If you need sampling, create the table with a SAMPLE BY clause:

CREATE TABLE sampled_table (
    id UInt64,
    event_date Date,
    user_id UInt64,
    data String
)
ENGINE = MergeTree()
PARTITION BY toYYYYMM(event_date)
ORDER BY (user_id, id)
SAMPLE BY id;  -- id must be part of ORDER BY and should have good distribution

The sampling key must be included in the ORDER BY (sorting key) expression and should ideally be a hash or uniformly distributed value.

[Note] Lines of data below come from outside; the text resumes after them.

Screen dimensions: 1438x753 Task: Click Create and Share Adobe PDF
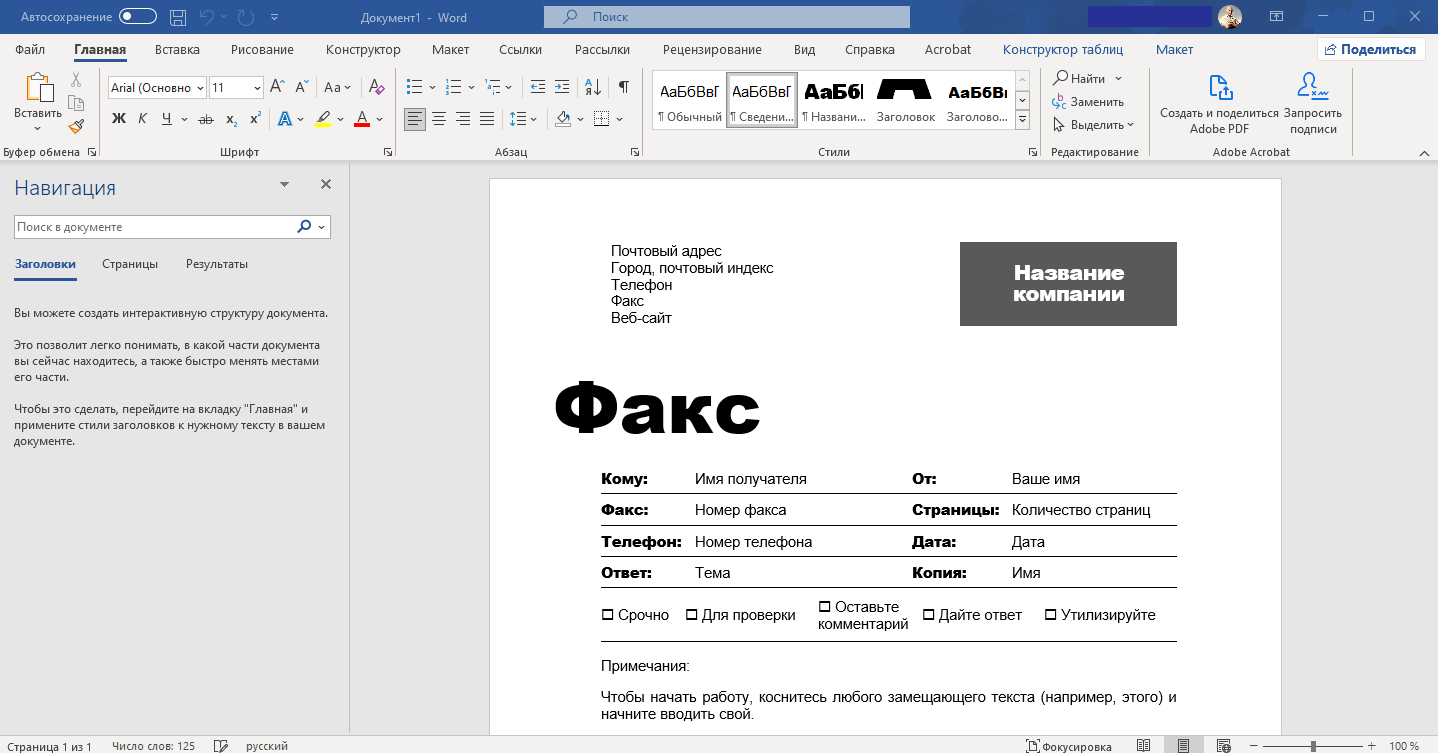[x=1219, y=105]
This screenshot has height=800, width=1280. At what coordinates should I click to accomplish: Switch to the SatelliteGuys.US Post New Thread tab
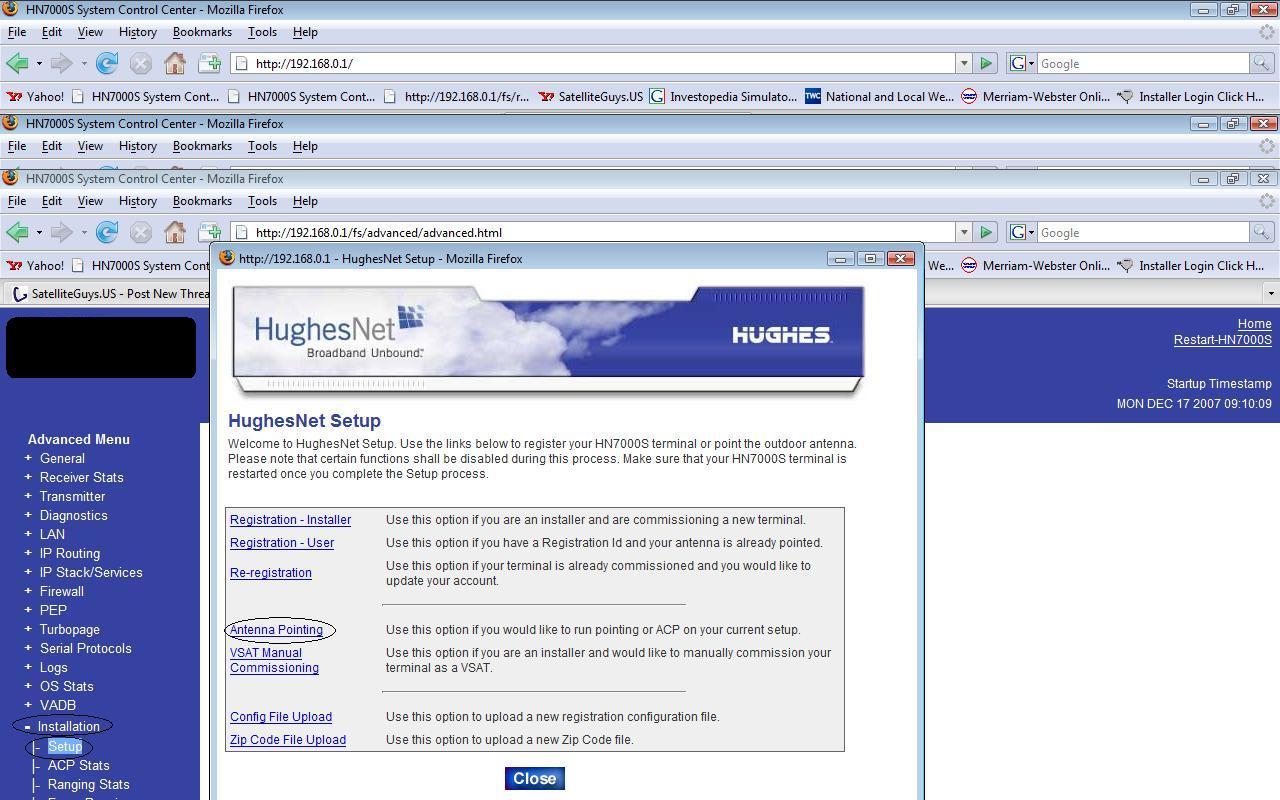pyautogui.click(x=110, y=294)
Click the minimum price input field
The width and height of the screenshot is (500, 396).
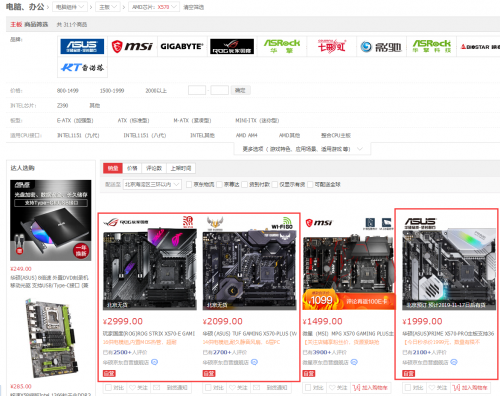click(197, 90)
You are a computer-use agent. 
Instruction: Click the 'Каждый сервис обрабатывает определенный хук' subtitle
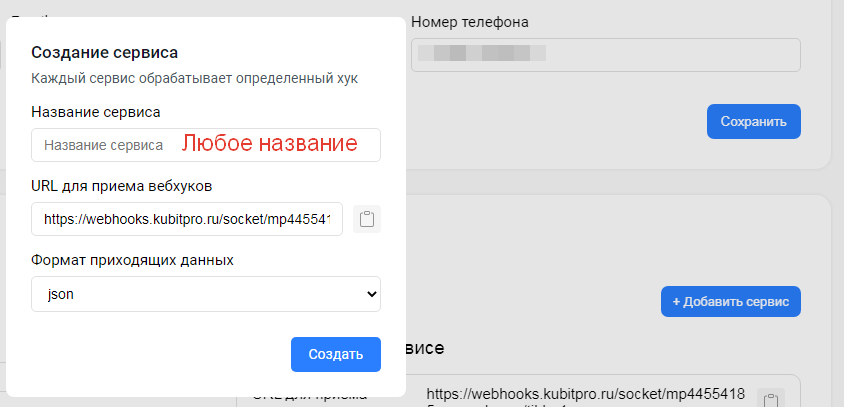coord(194,77)

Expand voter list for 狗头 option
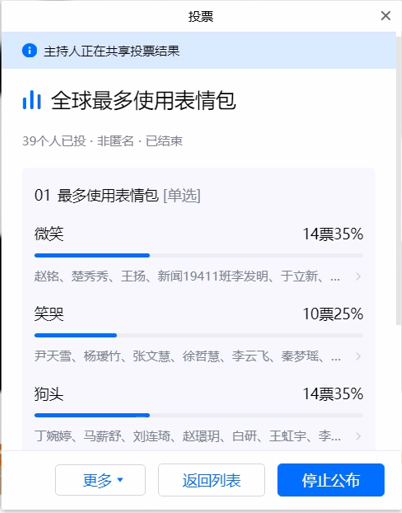tap(358, 436)
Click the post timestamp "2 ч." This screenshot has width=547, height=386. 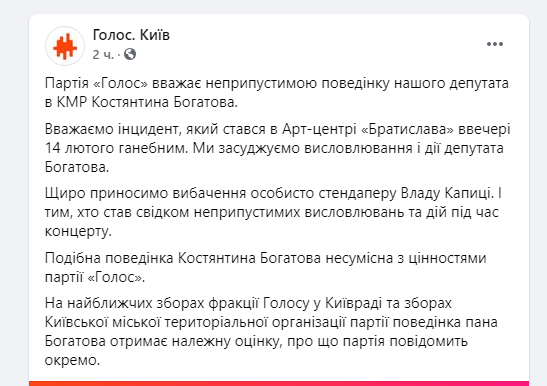coord(103,54)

Add a sampling key to an existing table (requires data migration):

-- Create new table with sampling key
CREATE TABLE your_table_sampled AS your_table
ENGINE = MergeTree()
ORDER BY (existing_key, intHash32(id))
SAMPLE BY intHash32(id);

-- Migrate data
INSERT INTO your_table_sampled SELECT * FROM your_table;

-- Swap tables
RENAME TABLE your_table TO your_table_old, your_table_sampled TO your_table;

Use alternatives to SAMPLE for approximate results:

-- LIMIT for a fixed number of rows
SELECT * FROM your_table LIMIT 1000;

-- Approximate aggregate functions
SELECT uniqHLL12(user_id) FROM your_table;
SELECT countIf(status = 'active') FROM your_table;

-- WHERE-based sampling using modular arithmetic
SELECT * FROM your_table WHERE cityHash64(id) % 10 = 0;  -- ~10% sample

For Distributed tables, ensure all local tables have the sampling key:

SELECT database, name, sampling_key FROM system.tables
WHERE engine LIKE '%MergeTree%' AND name = 'your_local_table';

Best Practices

Plan for sampling during table design. Adding a sampling key later requires data migration.
Choose a sampling key with good distribution. Using intHash32 or intHash64 on an ID column works well.
The sampling key must be part of the primary key (ORDER BY). Plan your sorting key to accommodate this.
Consider whether you truly need SAMPLE or whether approximate functions or LIMIT would suffice for your use case.
For analytical workloads on very large tables, sampling can dramatically speed up exploratory queries.

Frequently Asked Questions

Q: Can I add a SAMPLE BY to an existing table without recreating it?
A: No. The SAMPLE BY expression must be part of the ORDER BY, and changing the ORDER BY requires recreating the table with data migration. There is no ALTER statement to add a sampling key in place.

Q: What makes a good sampling key?
A: A good sampling key has uniform distribution across its value range. Using a hash function like intHash32(id) or cityHash64(user_id) ensures even distribution regardless of the original data distribution.

Q: What does SAMPLE 0.1 actually do?
A: SAMPLE 0.1 reads approximately 10% of the data. ClickHouse uses the sampling key to deterministically select which rows to include. Results are consistent across repeated queries with the same sample ratio.

Q: Can I use SAMPLE with any table engine?
A: No. SAMPLE is only supported by MergeTree family engines (MergeTree, ReplicatedMergeTree, etc.) that have a SAMPLE BY clause in their definition. Other engines like Log, Memory, or Kafka do not support it.